I expect a visit from the Blair Thought Police at any time now!

Posted by The Gray Monk at 10:59 AM | Comments (2) | TrackBack

October 03, 2005

Emergency powers?

Anyone who is familiar with the South Africa of H F Verwoerd, B J Vorster and their successors, will be feeling a large dose of deja vu! The strangest thing about it is that the men now trying to bring in the power to detain people they feel are a threat to the nation without trial, are the same crew who spent years waving placards against it outside South Africa House in Trafalgar Square. Peter Hain in particular must be having some strange emotions on this one as he and his parents came in for attention from the security services at that time.

Now the boot is on the other foot and it is these "freedom fighter" supporters who are the targets of a new breed of "freedom fighters" - and now it is they who feel it necessary to give the police power to arrest and detain someone for 90 days without trial. My, how the wheels turn! Now it is the "liberty" generation who find it necessary to impose authoritarian and dictatorial restraints on the citizenry, who, it must be said, they have so successfully alienated! After all, the creation of minority cultures, sub cultures and ghettoes is almost entirely down to the politics of fostering and "celebrating" difference.

Well, I suspect that, the opposition from the Conservatives and the LibDems notwithstanding, Blair will get his "Emergency detention powers" - and our democracy will have taken another step along the road toward the oligarchy and one-party state this government so desperately wants. I wonder how long it will be before they take the next step - and the 90 days becomes 120 days with an option on "house arrest"?

Probably not that long - it was a matter of only a few years in South Africa and Blair and his cronies may not have that long.

Posted by The Gray Monk at 11:18 AM | Comments (1) | TrackBack

October 02, 2005

Farewell to a friend

I returned last night from a hectic few days in Poland to several small problems - like a 'fridge that had iced solid and didn't want to close it's door, a hungry cat and a suitcase full of dirty washing. Being tired didn't help, so after dealing with those things most pressing, I got some sleep.

This afternoon I have tried to sort through my e-mail, and found some news which, as its also my birthday, has reminded me that life is something to be enjoyed while you have it, storing up treasure for tomorrow, may well be a waste of time as the term of one's life is always uncertain. Recently, I have been reading a blog called Tessa's Tete-a tete. Some of you will have seen it on my blogroll. Tessa was an amazing lady, with a clear and certain faith, a love of life in all its forms and you can probably get the best sense of this from her blog itself.

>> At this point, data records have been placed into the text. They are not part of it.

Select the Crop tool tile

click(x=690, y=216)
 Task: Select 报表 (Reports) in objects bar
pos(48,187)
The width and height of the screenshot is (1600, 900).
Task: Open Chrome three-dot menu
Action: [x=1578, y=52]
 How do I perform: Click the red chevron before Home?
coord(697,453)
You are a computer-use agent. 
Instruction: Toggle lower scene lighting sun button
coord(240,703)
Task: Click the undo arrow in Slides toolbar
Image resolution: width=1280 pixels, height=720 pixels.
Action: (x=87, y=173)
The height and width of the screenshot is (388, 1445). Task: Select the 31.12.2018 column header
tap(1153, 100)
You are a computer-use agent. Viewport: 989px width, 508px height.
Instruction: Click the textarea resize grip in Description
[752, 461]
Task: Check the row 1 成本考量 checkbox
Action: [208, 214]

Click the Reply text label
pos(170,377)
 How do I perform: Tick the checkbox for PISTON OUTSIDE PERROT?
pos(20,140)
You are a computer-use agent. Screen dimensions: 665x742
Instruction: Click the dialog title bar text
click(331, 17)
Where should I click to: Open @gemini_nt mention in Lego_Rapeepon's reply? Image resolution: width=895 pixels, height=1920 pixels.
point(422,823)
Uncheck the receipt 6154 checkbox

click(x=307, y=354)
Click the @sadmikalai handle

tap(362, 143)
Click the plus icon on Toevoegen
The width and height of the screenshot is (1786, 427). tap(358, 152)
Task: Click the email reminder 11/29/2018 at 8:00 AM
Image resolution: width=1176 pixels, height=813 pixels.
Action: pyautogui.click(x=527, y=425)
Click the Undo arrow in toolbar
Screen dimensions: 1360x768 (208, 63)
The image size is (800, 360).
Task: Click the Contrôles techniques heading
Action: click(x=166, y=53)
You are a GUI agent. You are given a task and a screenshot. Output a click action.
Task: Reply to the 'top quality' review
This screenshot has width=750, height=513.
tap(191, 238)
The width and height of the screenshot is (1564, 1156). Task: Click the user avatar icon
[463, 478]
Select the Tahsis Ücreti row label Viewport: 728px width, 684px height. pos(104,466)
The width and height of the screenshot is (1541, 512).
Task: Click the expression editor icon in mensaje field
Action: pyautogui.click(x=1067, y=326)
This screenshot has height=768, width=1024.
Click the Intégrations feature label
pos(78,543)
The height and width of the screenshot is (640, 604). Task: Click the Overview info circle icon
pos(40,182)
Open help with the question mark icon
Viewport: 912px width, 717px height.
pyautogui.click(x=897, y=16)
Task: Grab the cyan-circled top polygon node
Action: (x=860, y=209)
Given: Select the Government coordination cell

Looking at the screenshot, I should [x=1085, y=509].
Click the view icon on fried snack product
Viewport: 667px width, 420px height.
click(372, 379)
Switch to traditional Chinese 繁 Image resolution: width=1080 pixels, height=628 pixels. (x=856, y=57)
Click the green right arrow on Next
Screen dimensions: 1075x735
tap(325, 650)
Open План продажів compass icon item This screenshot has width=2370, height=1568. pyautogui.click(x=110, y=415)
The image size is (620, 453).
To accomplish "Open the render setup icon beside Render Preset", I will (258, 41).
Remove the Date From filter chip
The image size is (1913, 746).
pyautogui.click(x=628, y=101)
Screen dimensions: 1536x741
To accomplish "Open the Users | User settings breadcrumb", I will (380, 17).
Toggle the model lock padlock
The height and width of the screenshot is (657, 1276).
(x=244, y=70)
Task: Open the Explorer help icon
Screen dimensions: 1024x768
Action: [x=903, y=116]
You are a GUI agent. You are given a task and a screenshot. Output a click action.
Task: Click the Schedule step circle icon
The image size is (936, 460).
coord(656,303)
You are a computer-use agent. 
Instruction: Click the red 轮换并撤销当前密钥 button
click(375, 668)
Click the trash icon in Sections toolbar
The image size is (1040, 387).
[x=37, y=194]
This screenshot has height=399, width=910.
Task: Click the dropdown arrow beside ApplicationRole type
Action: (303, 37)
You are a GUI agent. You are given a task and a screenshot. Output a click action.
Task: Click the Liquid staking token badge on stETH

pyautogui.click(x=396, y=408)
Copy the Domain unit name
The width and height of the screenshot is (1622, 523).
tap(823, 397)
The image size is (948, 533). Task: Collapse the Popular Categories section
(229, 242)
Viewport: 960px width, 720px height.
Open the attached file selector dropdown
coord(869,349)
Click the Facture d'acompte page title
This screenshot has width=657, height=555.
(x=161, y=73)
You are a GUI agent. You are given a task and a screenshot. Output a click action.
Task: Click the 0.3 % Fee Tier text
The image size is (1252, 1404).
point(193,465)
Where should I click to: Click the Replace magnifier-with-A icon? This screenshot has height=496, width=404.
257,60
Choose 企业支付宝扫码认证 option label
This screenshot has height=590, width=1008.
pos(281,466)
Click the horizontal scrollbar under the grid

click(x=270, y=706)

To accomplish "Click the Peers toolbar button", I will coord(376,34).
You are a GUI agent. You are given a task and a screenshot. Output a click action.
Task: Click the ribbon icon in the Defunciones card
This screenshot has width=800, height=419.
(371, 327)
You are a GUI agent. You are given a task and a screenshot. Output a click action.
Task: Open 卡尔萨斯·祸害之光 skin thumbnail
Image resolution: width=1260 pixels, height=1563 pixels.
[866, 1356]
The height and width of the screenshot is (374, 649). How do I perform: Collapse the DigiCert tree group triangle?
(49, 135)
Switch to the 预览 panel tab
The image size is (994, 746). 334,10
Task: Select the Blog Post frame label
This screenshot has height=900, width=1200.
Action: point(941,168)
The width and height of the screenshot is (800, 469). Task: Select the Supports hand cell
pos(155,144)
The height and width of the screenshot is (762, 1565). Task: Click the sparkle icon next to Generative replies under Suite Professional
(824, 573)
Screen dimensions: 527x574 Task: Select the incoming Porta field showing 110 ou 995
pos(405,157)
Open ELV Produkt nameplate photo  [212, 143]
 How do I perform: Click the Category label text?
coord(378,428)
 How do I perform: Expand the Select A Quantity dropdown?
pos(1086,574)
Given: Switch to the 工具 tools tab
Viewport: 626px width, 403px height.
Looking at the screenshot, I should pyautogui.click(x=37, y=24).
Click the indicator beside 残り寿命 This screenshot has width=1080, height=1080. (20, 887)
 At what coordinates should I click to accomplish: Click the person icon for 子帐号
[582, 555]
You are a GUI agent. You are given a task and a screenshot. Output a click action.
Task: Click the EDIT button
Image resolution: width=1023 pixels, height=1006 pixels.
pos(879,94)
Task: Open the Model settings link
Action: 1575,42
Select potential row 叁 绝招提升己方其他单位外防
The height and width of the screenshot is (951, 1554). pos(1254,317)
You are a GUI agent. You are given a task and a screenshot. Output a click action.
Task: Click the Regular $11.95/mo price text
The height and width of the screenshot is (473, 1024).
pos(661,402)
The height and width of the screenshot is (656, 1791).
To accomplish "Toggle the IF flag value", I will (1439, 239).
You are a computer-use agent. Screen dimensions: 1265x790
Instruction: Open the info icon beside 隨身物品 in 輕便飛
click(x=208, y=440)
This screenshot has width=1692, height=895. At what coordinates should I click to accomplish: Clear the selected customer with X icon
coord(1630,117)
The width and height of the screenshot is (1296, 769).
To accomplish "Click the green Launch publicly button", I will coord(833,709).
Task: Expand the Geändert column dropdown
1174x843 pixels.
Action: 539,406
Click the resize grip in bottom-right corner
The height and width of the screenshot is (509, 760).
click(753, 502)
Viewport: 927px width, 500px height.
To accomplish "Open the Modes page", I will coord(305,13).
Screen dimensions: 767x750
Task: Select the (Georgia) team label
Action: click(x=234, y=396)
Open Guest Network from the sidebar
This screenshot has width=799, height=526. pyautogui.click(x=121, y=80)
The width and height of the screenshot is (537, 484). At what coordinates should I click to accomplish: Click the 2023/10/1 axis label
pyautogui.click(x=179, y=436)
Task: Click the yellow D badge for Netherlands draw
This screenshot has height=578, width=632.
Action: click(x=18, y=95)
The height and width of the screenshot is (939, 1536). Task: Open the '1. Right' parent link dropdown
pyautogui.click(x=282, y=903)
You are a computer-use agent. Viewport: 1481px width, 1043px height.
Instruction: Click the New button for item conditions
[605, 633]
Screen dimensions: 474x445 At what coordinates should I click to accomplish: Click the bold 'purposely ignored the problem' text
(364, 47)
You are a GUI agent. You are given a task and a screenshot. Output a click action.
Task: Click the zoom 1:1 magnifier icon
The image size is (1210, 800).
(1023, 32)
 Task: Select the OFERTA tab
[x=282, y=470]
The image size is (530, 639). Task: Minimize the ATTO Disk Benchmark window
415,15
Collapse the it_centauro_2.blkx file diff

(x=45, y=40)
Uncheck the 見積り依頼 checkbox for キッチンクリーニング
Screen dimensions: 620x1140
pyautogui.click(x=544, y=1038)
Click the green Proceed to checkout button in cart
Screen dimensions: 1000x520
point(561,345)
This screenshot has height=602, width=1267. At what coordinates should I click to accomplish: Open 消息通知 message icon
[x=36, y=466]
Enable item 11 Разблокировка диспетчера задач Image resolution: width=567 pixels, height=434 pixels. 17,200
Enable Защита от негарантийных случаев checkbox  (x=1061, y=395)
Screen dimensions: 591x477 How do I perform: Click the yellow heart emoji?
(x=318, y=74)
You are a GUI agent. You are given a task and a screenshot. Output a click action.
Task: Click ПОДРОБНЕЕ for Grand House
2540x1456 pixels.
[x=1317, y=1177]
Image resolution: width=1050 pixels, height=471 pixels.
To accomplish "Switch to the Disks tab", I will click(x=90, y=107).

Tessa died suddenly of a pulmonary embolism - a blood clot on the lung - having just had surgery for a suspected tumour ofr the breast, something she was quite upbeat about. Her family will miss her, as will her internet friends. The funeral is in Goring at 1400 on the 6th October at her Parish Church. Please remember her and her family in your prayers. Anyone reading this who would like to make a donation or attend should read her sons note to all of us who were in her e-mail address book.

The funeral will be held at the English Martyrs, Goring Way, Goring at 2pm on Thursday 6th October. Following on from that a short graveside service will be given at 3pm at Findon Cemetery, Findon Road, just off the A24. We have arranged for a gathering following on from the service at The Gun Inn, High Street, Findon Village.

The funeral arrangements are being carried out by H.D. Tribe Ltd (www.hdtribe.co.uk). They have a florist on site (Theodora, 01903 231 045) should you wish to arrange flowers for the day. My Mum also gave her support to two specific charities: Oxfam and the RAF Benevolent Fund. Charitable donations, in the form of cheques made payable to "Oxfam" or "RAFBF", can be sent to H. D. Tribes, 130 Broadwater Road Worthing, Sussex, BN14 8HU. They will forward any donations received and let us know.

As John Donne so eloquently put it, "No man is an island, entire of itself." We are all reduced as any of our friends and acquaintance dies, but we are also believers in the Gospel, that, in Christ, we will all be reunited in God.

Rest in peace Tessa, until we all rise with the Saints in Glory.